- Text shown
┄┄┄┄┄┄┄┄┄┄
Backing the draft were traditional media, in urgent search of revenue at a time when web users shun newspapers and TV and advertising revenue is syphoned away by online platforms.

MEPs meeting in the French city of Strasbourg voted 438 in favour of the measure, 226 against, with 39 abstentions.

European lawmakers were sharply divided on the issue, with both sides engaging in one of the biggest rounds of lobbying that the EU has ever seen.

MEPs settled on a text that compromised on some of the ways news organisation will be able to charge web companies for links to content.

It also slightly watered down a proposal for so-called upload filters that will force platforms - such as YouTube or Facebook - to automatically delete content that violates copyright.

The vote in the European Parliament "is a strong and positive signal and an essential step to achieving our common objective of modernising the copyright rules in the European Union," said EU commissioners Andrus Ansip and Mariya Gabriel, who had proposed the reform.

Before the vote, French President Emmanuel Macron had called it "a fundamental battle for copyright", adding that "Europe must be worthy of its culture".

The draft had been fiercely resisted by US tech giants as well as online freedom activists, with some campaigners warning it could spell the end of viral "memes" or jokes.

They also fear that automatic filters to prevent users sharing content subject to copyright could be misused to censor political messages or other forms of free expression.

With the vote, MEPs can now start negotiations with the European Council representing the 28 member states which already reached a compromise on the issue in May.

These closed-door discussions, which also include the European Commission, are known in EU jargon as "trilogues" and can take several months before any compromise is put to a fresh vote.
┄┄┄┄┄┄┄┄┄┄
- Given records
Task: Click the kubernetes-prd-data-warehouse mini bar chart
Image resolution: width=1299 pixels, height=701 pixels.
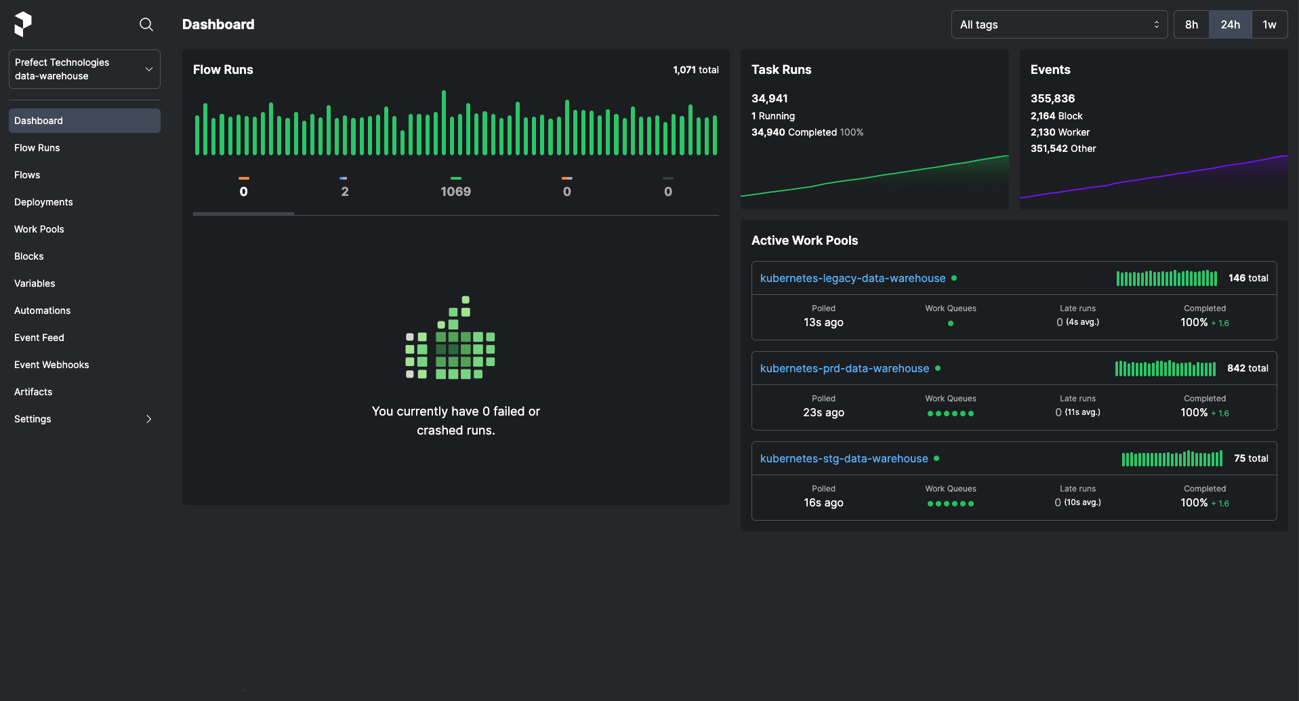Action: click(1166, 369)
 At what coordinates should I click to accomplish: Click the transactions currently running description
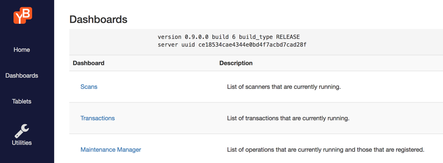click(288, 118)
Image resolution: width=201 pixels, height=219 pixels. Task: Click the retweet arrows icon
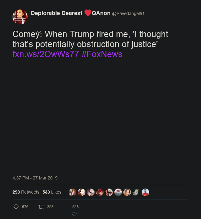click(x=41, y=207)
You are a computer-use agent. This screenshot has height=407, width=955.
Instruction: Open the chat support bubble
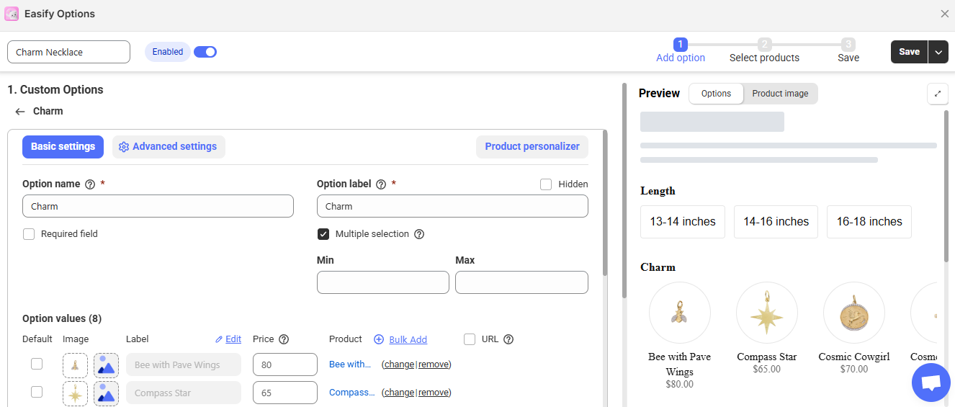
┄┄┄┄┄┄┄┄┄┄
- What you need to do
• A. List every person named in the text on the copyright vote.
• B. Summarize the text on the copyright vote in two sentences.
The items were drawn from a different source than the text.

- Solutions
• A.
Andrus Ansip
Mariya Gabriel
Emmanuel Macron

• B. Meeting in Strasbourg, MEPs voted 438 to 226, with 39 abstentions, for a compromise copyright text that traditional media backed and that US tech giants and online freedom activists fiercely resisted. With the vote, MEPs can now begin closed-door "trilogue" negotiations with the European Council and the European Commission.